Arnold de Parscau est un vrai petit phénomène qui a eu la chance insolente de tourner, à l’âge de 25 ans, ce premier long métrage doté d’un casting étoilé où se côtoient Denis Ménochet (le fermier dans la scène d’ouverture mémorable d’Inglorious Bastards de Tarantino), Florence Thomassin, Virginie Ledoyen, Philippe Nahon, Yolande Moreau, Serge Riaboukine… N’allons pas imaginer une batterie de pistons : le jeune Breton a remporté il y a deux ans un concours lancé sur Internet par David Lynch (il s’agissait de concevoir le clip officiel d’une chanson composée par le cinéaste, Good Day Today). Benoît Delépine, auteur du scénario d’Ablations, a vu et apprécié le fameux clip, il a livré sur un plateau au cinéaste en herbe cette opportunité de premier long métrage.

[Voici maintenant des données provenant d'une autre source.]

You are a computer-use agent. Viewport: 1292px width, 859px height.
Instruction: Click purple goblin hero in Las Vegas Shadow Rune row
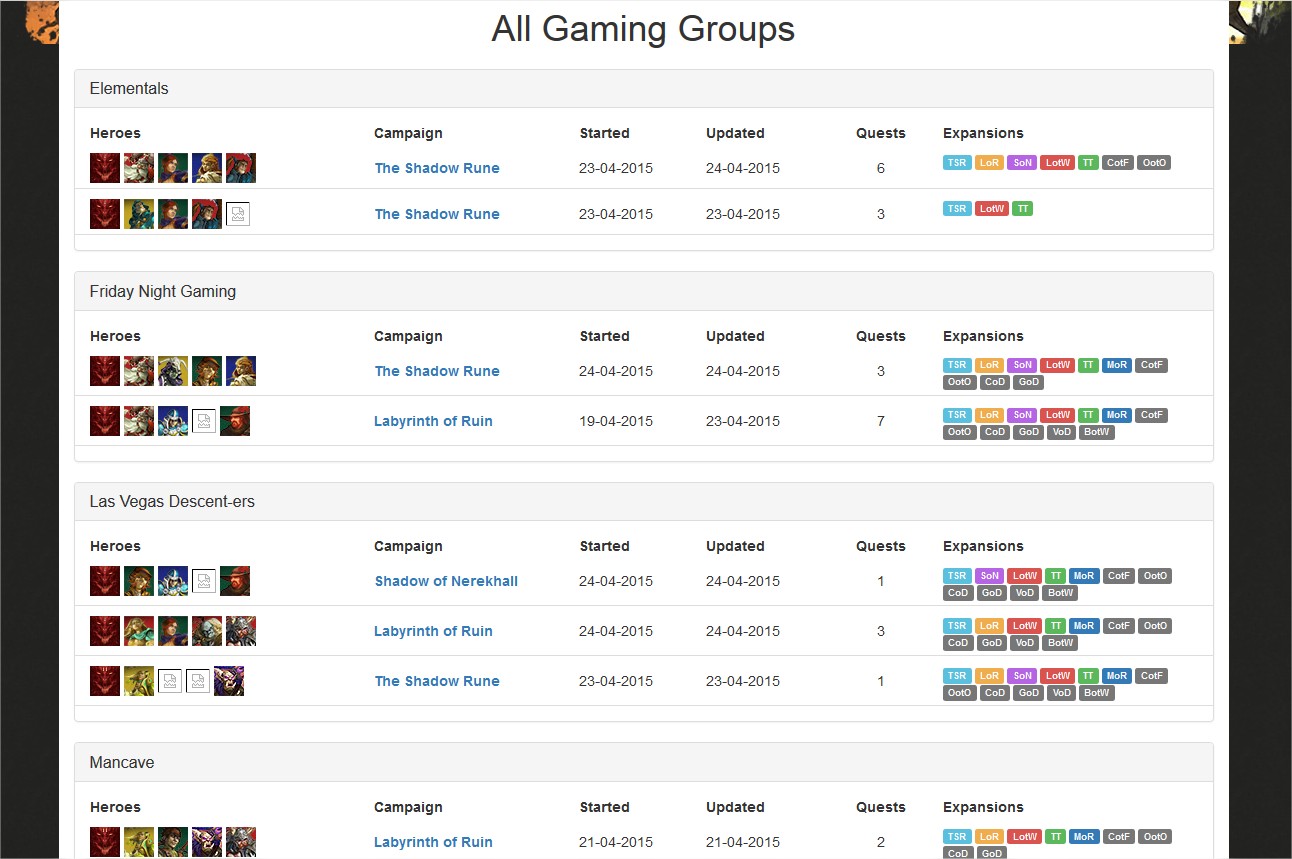pos(229,681)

Après une nuit de beuverie entre collègues, Pastor Catalas (Ménochet), commercial dans une boîte pharmaceutique, se réveille au petit matin, dépenaillé, au bord d’un canal. Après quelques instants d’hébétude, il retourne à son hôtel où il découvre, effaré, une cicatrice opératoire toute fraîche dans le bas de son dos. Catalas a été victime de voleurs d’organes, on lui a subtilisé un rein… Tournée par Hollywood, une telle histoire aurait vu Russel Crowe ou Nicolas Cage remonter la filière clandestine le gun au poing pour démanteler le trafic. Mais on n’est pas en Californie, et le personnage n’a rien d’un limier expert au maniement du calibre : Pastor Catalas est un individu veule et menteur, qui mène la vie dure à sa femme (Ledoyen, dans un rôle très ingrat qui la cantonne dans la cuisine ou la chambre à coucher) en la trompant à chaque déplacement professionnel. Son odyssée pour remettre la main sur son rognon s’apparente moins à une enquête qu’à une errance entre le cabinet médical de son ex (Thomassin, parfaite dans un rôle de garce vampirique) et les bars à hôtesses où le gaillard a l’habitude de traîner. On reconnaît la patte de Delépine à maintes occasions : le parcours de l’antihéros est jalonné d’étapes plaisamment grotesques, absurdes, comme si l’intrigue s’évadait dans les faubourgs surréalistes de Groland. Moreau et Nahon campent un duo de voleurs d’organes dont on se souviendra longtemps et dont les motivations, dévoilées en conclusion, ne manquent pas de surprendre. L’œuvre présente aussi des défauts (outre le personnage sacrifié de Viriginie Ledoyen, celui joué par Riaboukine se résume à une caricature), mais elle est suffisamment singulière pour mériter le « bravo ! » tonitruant lancé par un spectateur à la fin de la projo officielle au dernier Festival de Gérardmer, où Ablations était présenté en compétition.
Sorti dans les salles ce mercredi, 16 juillet 2014.